A tomada do poder pelo Hamas, dois anos mais tarde, alterou o executor, mas não a substância do acordo, deixando efectivamente ao Egipto a responsabilidade principal por esta passagem e por este corredor. O controlo israelita sobre estas zonas voltaria às condições anteriores a 2005, o que implicaria a reocupação da Faixa. No entanto, não se pode excluir a possibilidade de Netanyahu não ter qualquer intenção de fazer regressar o exército israelita ao longo desse corredor, e de as suas declarações terem apenas como objectivo exercer uma forte pressão sobre o Egipto e os palestinianos, de forma a obter maiores concessões em futuras negociações. Mas o facto é que, se a lógica da segurança prevalecer sobre qualquer visão geopolítica do pós-guerra, Gaza poderá alimentar uma guerrilha desestabilizadora e tornar-se uma “prisão a céu aberto” muito pior do que tem sido.

A separação da Cisjordânia seria igualmente decretada de forma de definitiva. Não é, pois, surpreendente que seja o Egipto, cuja segurança nacional está igualmente ligada ao Sinai e, por conseguinte, a Gaza, a estar na primeira linha na oposição às intenções anunciadas por Netanyahu e a exigir, juntamente com os outros Estados da região, um cessar-fogo imediato com uma retirada gradual do exército israelita. O quarto elemento é a mudança de regime em Gaza, tal como na Cisjordânia. O governo israelita recusa-se a lidar com o “pós-guerra” enquanto as operações militares continuarem na Faixa de Gaza. Na sua opinião, qualquer tentativa nesse sentido corre o risco de recompensar politicamente o movimento islamista armado e de criar as condições para um regresso cíclico da violência. No entanto, a forte pressão regional e internacional para oferecer um horizonte político à guerra em curso produziu planos e propostas incluindo em Israel para a gestão do pós-guerra em Gaza.

Se, como se espera, Israel exercerá um controlo “temporário” da segurança, uma eventual administração civil não incluirá palestinianos filiados em qualquer facção política ou militar que ainda opere na Faixa. Gaza, como disse o Primeiro-Ministro israelita à imprensa em 16 de Dezembro de 2023, não será “nem Hamastão nem Fatahstão”, sendo Fath a componente política dominante da ANP na Cisjordânia nem mesmo depois da retirada das Forças Armadas israelitas. Se a recusa israelita de prever qualquer presença do Hamas no pós-guerra é categórica, a relação com a ANP poderá, pelo contrário, mudar, desde que esta seja reformada num sentido anagráfico, democrático e ideológico. O que é certo é que a administração de Abu Mazen, o presidente não eleito da ANP, com mais de oitenta anos, é esclerótica, inepta e corrupta.

*****

* PROBLEMAS
a – Responda a estas perguntas sobre o artigo acerca do pós-guerra em Gaza:
(i) Que país ficou, na prática, com a responsabilidade principal pela passagem e pelo corredor?
(ii) Em que data o Primeiro-Ministro israelita disse à imprensa que Gaza não seria "nem Hamastão nem Fatahstão"?
(iii) Que idade tem Abu Mazen, segundo o artigo?
b – Por favor, prossiga o artigo sobre o pós-guerra em Gaza a partir da sua última frase.

* DADOS FORNECIDOS

*****

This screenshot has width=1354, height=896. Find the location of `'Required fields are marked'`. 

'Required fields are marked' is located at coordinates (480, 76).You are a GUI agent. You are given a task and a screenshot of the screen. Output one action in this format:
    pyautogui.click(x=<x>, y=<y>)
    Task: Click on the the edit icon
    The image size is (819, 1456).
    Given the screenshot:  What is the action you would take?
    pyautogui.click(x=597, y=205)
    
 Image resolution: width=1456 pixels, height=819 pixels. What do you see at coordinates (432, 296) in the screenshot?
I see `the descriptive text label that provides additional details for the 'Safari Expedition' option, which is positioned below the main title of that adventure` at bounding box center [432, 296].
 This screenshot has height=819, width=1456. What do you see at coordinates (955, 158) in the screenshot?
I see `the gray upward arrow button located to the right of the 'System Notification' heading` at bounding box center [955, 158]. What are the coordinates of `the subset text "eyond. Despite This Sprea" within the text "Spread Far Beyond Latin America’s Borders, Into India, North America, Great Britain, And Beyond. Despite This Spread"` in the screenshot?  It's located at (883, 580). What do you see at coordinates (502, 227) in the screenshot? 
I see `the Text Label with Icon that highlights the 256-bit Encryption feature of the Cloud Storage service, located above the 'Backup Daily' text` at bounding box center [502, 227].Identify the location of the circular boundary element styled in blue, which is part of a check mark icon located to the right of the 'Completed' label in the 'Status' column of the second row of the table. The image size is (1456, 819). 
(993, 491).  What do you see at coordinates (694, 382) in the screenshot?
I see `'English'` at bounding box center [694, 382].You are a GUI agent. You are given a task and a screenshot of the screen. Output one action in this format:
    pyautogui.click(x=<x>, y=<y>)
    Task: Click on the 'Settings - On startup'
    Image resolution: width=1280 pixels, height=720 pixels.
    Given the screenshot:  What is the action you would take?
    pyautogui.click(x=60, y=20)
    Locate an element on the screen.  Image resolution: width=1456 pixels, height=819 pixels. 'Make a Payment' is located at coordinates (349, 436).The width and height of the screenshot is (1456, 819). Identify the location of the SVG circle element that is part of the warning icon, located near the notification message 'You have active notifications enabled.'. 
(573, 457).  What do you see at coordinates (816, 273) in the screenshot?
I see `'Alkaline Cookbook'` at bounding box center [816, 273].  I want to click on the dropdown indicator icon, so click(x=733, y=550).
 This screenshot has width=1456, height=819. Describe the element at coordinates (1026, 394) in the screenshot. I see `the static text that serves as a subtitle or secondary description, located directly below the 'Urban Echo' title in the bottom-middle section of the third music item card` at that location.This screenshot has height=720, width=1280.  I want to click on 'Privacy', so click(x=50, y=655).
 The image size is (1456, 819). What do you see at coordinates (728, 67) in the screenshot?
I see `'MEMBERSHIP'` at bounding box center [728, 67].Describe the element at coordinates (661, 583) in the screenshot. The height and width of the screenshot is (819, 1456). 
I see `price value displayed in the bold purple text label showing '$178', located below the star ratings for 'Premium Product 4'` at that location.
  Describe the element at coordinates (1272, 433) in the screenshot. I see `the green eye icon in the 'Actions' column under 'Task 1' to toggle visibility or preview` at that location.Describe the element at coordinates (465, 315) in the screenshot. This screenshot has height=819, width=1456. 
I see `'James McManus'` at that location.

*****

* AS RESPOSTAS
a –
(i) O Egipto.
(ii) 16 de Dezembro de 2023.
(iii) Mais de oitenta anos.

b –
Isto não parece surpreender ninguém, dentro ou fora da Palestina, incluindo os governos israelitas que favoreceram o seu declínio, voluntária ou involuntariamente. No entanto, o ANP, o “herdeiro” dos acordos de Oslo de 1993 e herdeiro da OLP de Yaser Arafat, tem cooperado activa e eficazmente com Israel no sector da segurança desde há décadas. Cooperação que o tornou de facto cúmplice na luta contra o adversário comum, o Hamas, e lhe permitiu suprimir as vozes dissidentes. A sua crescente incapacidade para prevenir e conter as tensões na Cisjordânia tem, no entanto, resultado em frequentes incursões do exército israelita desde o ano passado, o mesmo exército que, no entanto, se tem abstido de intervir contra a violência dos colonos israelitas e de impedir o êxodo dos palestinianos das casas e aldeias sujeitas aos seus ataques.

A expansão dos colonatos, a ausência de segurança e de protecção e, agora, também a decisão do Governo israelita de reter centenas de milhões de dólares de receitas da “porta de entrada” e de impedir a entrada de 150000 trabalhadores palestinianos em Israel e nos colonatos, contribuem para a perda de legitimidade da Autoridade de Abu Mazen aos olhos de muitos dos seus concidadãos, dentro e fora dos Territórios Ocupados. Uma sondagem recente confirmou que 90 por cento dos palestinianos exigem a demissão de Abu Mazen, enquanto o Shin Bet, o serviço secreto interno do Estado judaico, alerta Netanyahu para o colapso iminente da própria Autoridade. Quanto aos israelitas, o silêncio da ANP sobre o massacre de civis perpetrado pelo Hamas em 7 de outubro de 2023 pulverizou o seu último grão de “confiança” em Abu Mazen e seus colaboradores.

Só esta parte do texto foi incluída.